Monday, April 2, 2012

April 2, 2012 - Crohn's and Dating

Being married, it's been a while since I've dated, however, a "tweet" I read over the weekend from one of my fellow "Crohnies" made me think back about what it was like to date and have Crohn's.  This fellow Crohnie is in the hospital with a major flare up and has a first date scheduled that she obviously could not make.  She was looking for some advice on how to handle the situation.

Dating is difficult enough for healthy people, let alone those of us with chronic health conditions that are difficult to discuss. Crohn's is a disease of young people -- most people tend to be diagnosed between the ages of 15 and 35. This means that there are a significant number of young, single people with Crohn's who have to deal with this issue.

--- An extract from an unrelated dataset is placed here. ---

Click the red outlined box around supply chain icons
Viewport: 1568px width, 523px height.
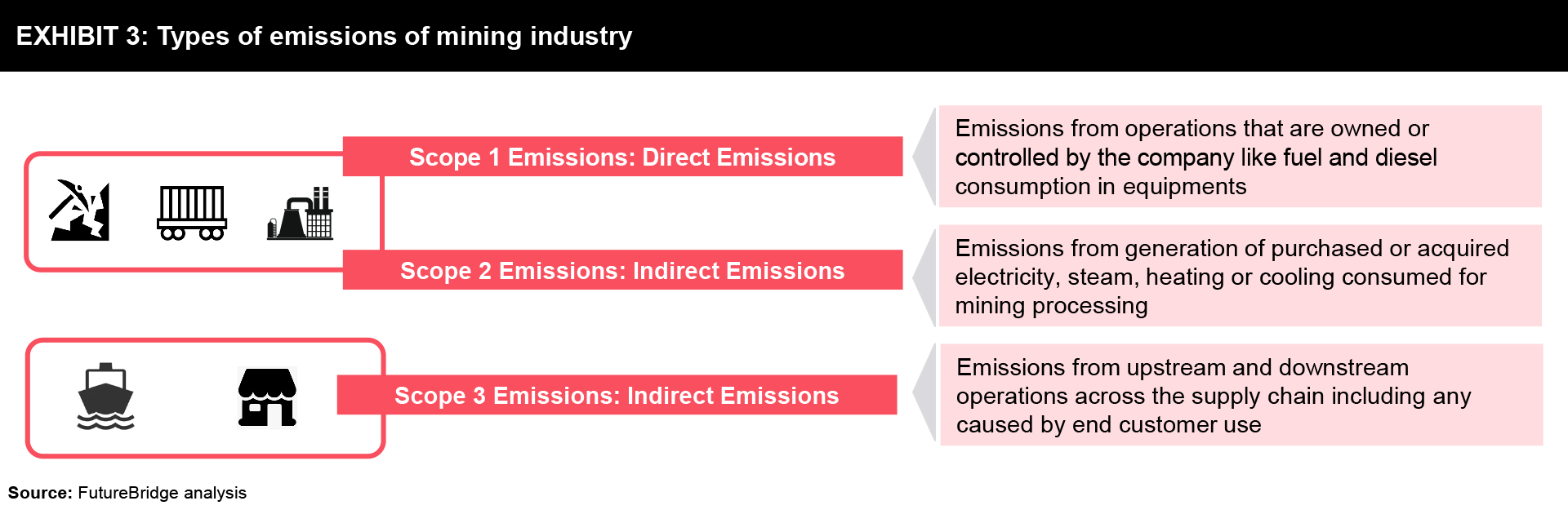tap(205, 398)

For the Twitter person's case, in my opinion, Crohn's is not a first date conversation.  I certainly don't advocate being deceitful, however, in this case, I would tell a half-truth.  I would say that I couldn't make the date because I am in the hospital, however, would not say anything about Crohn's.  It takes a while for two people to really know each other in a dating relationship.  When you are both comfortable enough to be yourselves, that’s really when you can get a feel for what this other person is really about.  You can learn a lot by seeing how the person you are dating reacts to other people with medical conditions. Without ever bringing up your condition, your date may give you clues about how he or she is receptive to being in a relationship with a person who has a medical condition.  If you decide that you’re having fun being with this person for now, but you don’t think it will go anywhere, bringing up your disease is not really important. If you're well enough during the relationship, you may not feel the need to discuss your Crohn's.

On the other hand, if you do feel like you would like to take the relationship to the next level, in my opinion, it is important to discuss your Crohn's as soon as possible.  It's a sad fact of life...not everyone can cope with the demands of being the partner of someone with a chronic illness. It may be better to find out earlier in the relationship rather than later, when you are more at risk of being hurt and have invested a significant amount of time and energy.

Personally, I was fortunate when I was single.  Not all, but most people I dated were very good as it related to being with me, despite my Crohn's.  I do have an example of why I think discussing Crohn's very early in a relationship is a bad idea.  In 1999, I was scheduled to have surgery for Crohn's.  I had met someone a few weeks before the surgery was scheduled.  On our second date, I told her about the surgery.  She told me on that date, she "could never date someone as young as I was that was that sick".  I never saw her again.  I also have another example of why I truly believe that Crohn's should not be talked about early on in a relationship.  I had a first date in the early 90's where I didn't make it to a bathroom on time.  As horrific as that was, I simply told her that I must be coming down with the stomach flu, because that had never happened before (another half-truth, because it had never happened before...on a first date).  She continued to date me.

Crohn's is difficult and dating is difficult.  Combining the two is certainly not easy, but you can make it a positive.  If you find someone that 100% supports you emotionally when you are going through a bad flare up, you know that you have found someone that will stick with you through anything.